Jocelyn Herbert designed four plays at the Old Vic Theatre. In 1964 she designed Samuel Beckett’s Play, directed by George Devine. There followed three productions for the National Theatre at the Old Vic: Othello directed by John Dexter with Laurence Olivier in the title role (1964); Mother Courage and Her Children, directed by Bill Gaskill (1965), and A Woman Killed with Kindness by Thomas Heywood, directed by John Dexter (1971).

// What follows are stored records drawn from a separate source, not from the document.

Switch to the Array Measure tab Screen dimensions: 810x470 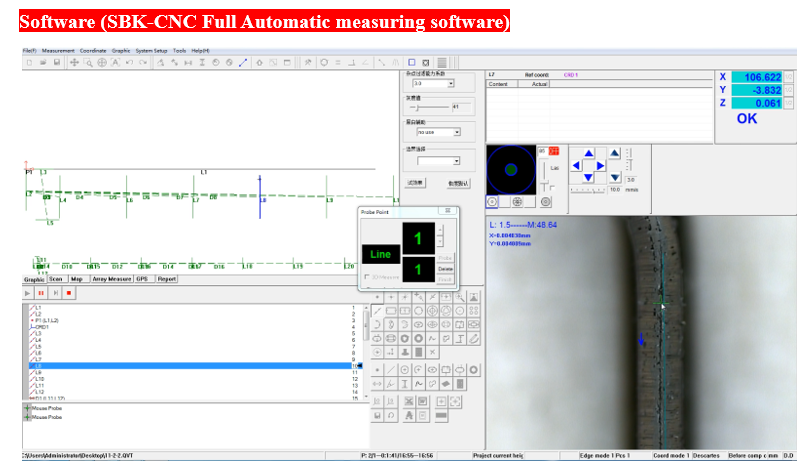112,279
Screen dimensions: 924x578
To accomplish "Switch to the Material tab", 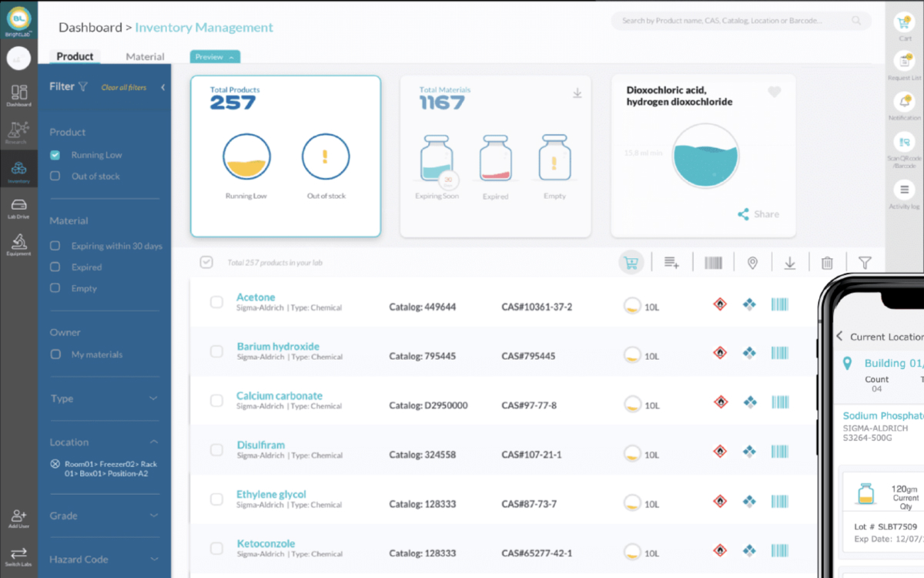I will point(145,56).

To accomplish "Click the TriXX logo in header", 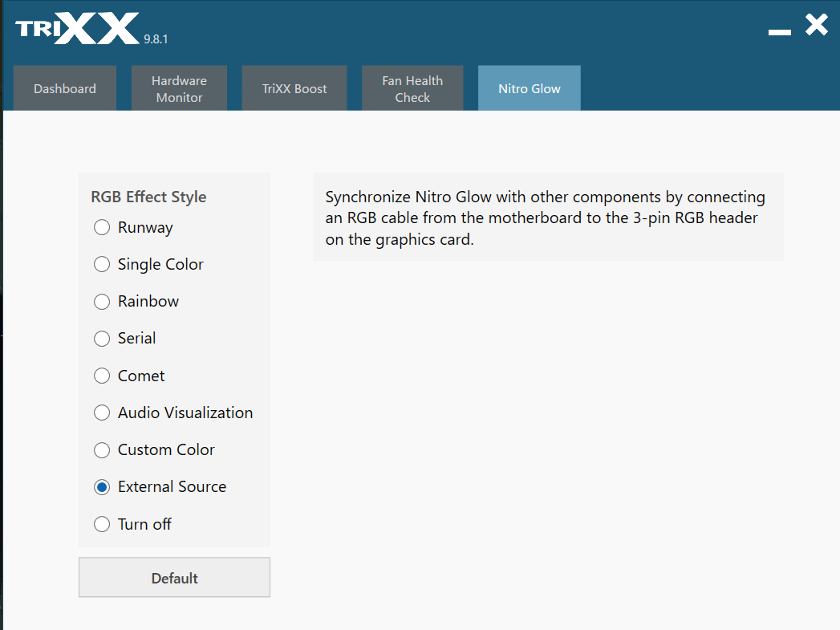I will (x=77, y=29).

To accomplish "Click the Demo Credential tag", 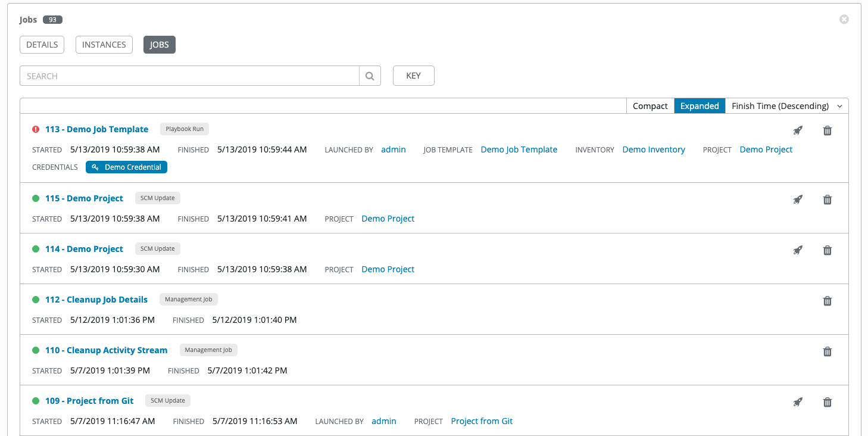I will point(127,167).
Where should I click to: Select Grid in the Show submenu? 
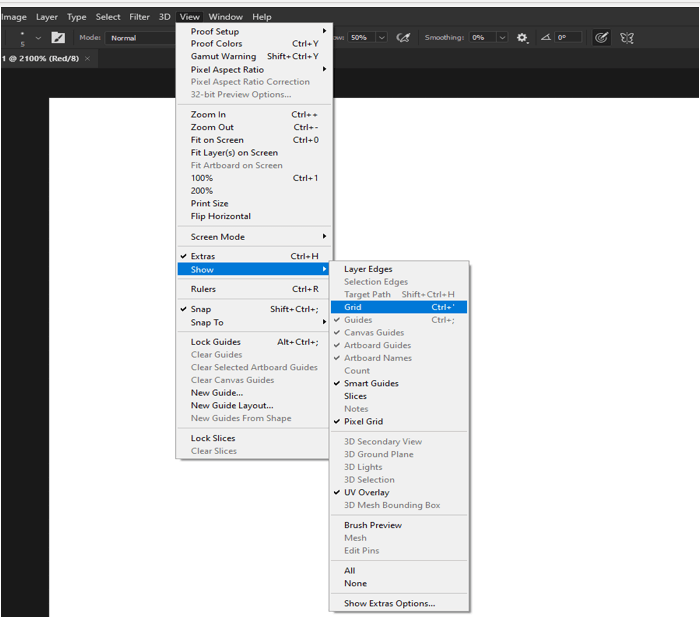tap(353, 307)
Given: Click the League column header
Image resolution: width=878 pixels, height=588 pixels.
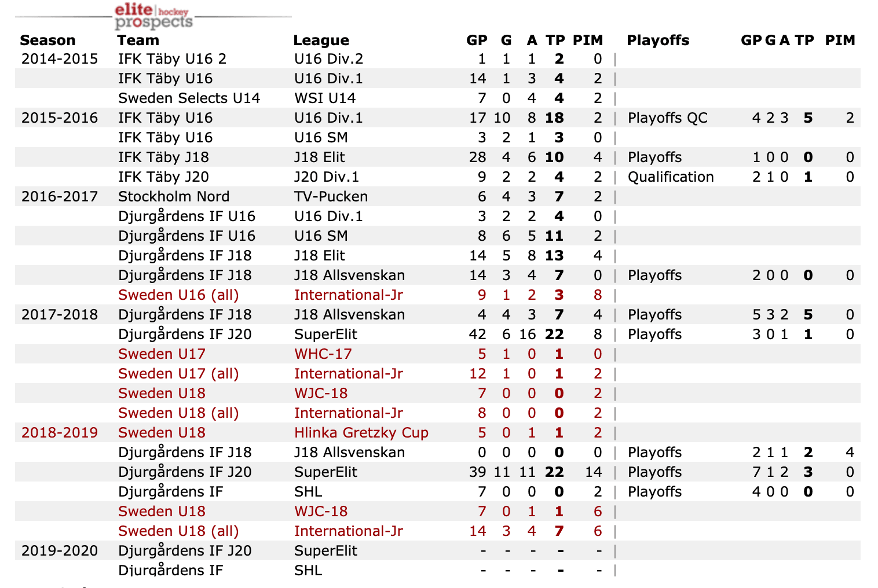Looking at the screenshot, I should 321,41.
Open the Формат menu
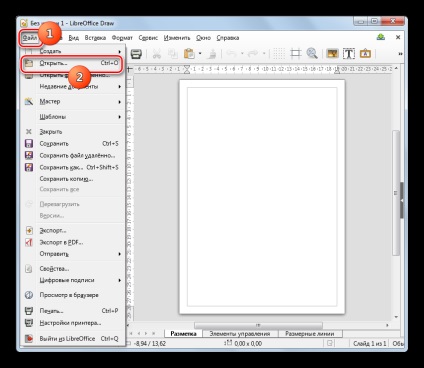424x368 pixels. point(122,38)
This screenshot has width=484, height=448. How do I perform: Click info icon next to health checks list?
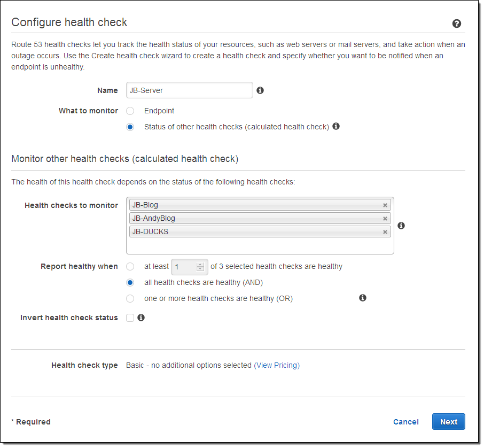(401, 226)
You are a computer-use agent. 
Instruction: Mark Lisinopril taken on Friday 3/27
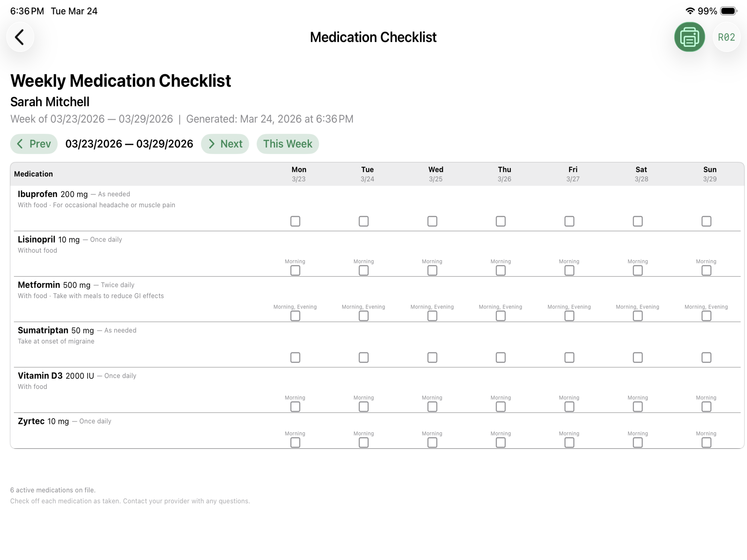[569, 270]
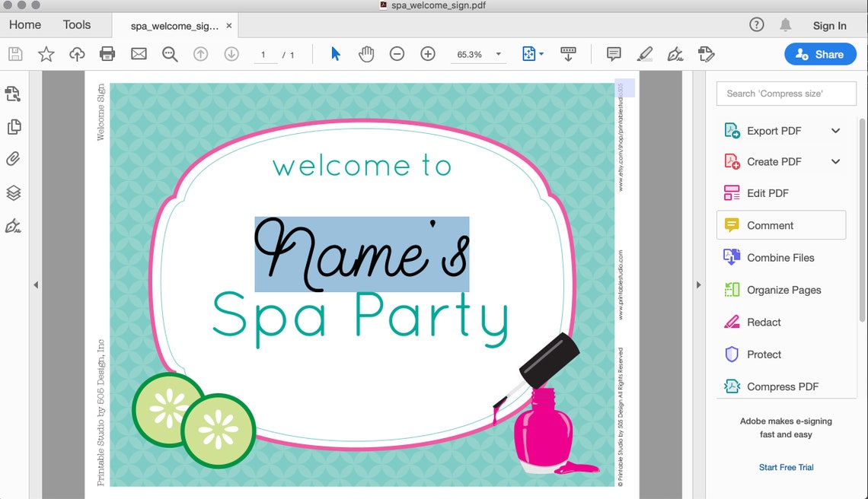Expand the Create PDF chevron

coord(836,161)
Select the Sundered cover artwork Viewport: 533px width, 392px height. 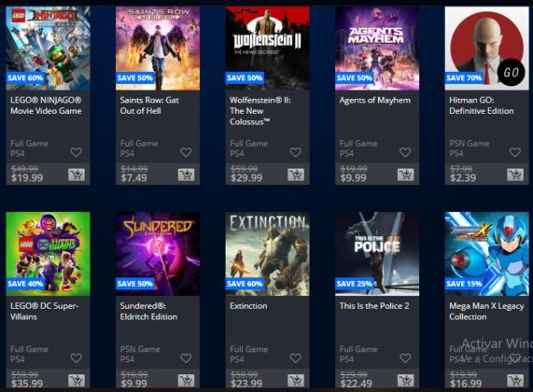pyautogui.click(x=158, y=254)
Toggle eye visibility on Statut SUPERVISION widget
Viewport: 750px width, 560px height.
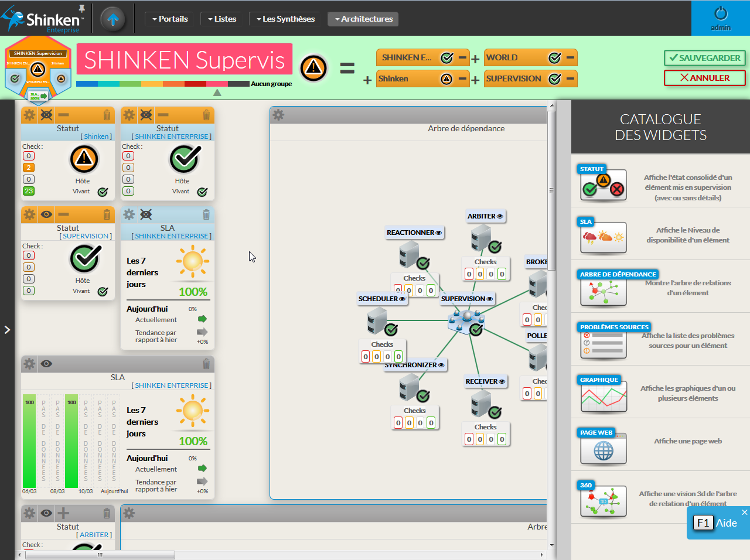coord(46,214)
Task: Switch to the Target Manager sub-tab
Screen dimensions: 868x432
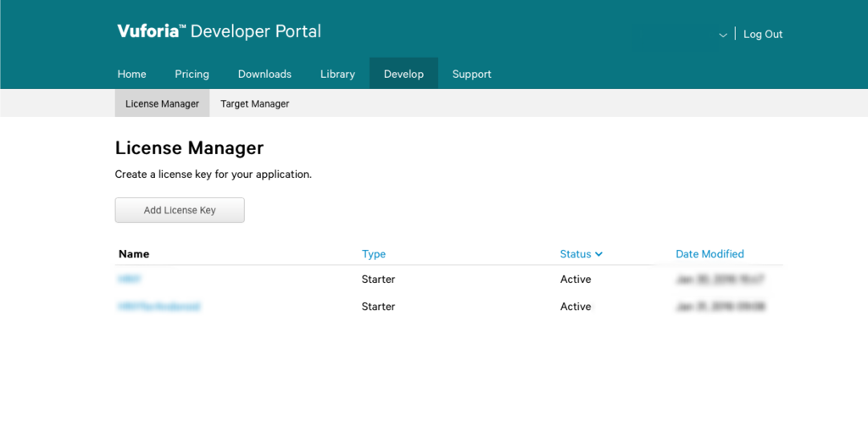Action: [x=254, y=103]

Herbert wrote of the design for Play:
The urns had to be high but not as high as the actors, who couldn’t really squat because their knees would have come out too far, so I built the urns up on a platform and the cast stood below it. The urns opened at the back and could be fastened with a flap and I put foam rubber at the top with chamois over that because they had to fit as tightly as possible round the actors’ shoulders. The actors were given something to hold onto during the performance. We chose dessicated wigs made as if they were the actors’ own hair, but thinning and gone to seed. We made make-up out of oatmeal mixed with water and a little glue – the kind you use to stick on moustaches – and put ordinary make-up on first and then covered the actors’ faces with the mixture. Lastly, we added grey and white pancake. They looked like old stone and the surface of their skin appeared to flake off during the performance. The urns were textured so that the actors seemed to be continuous with them. (Courtney, 1993, page 98)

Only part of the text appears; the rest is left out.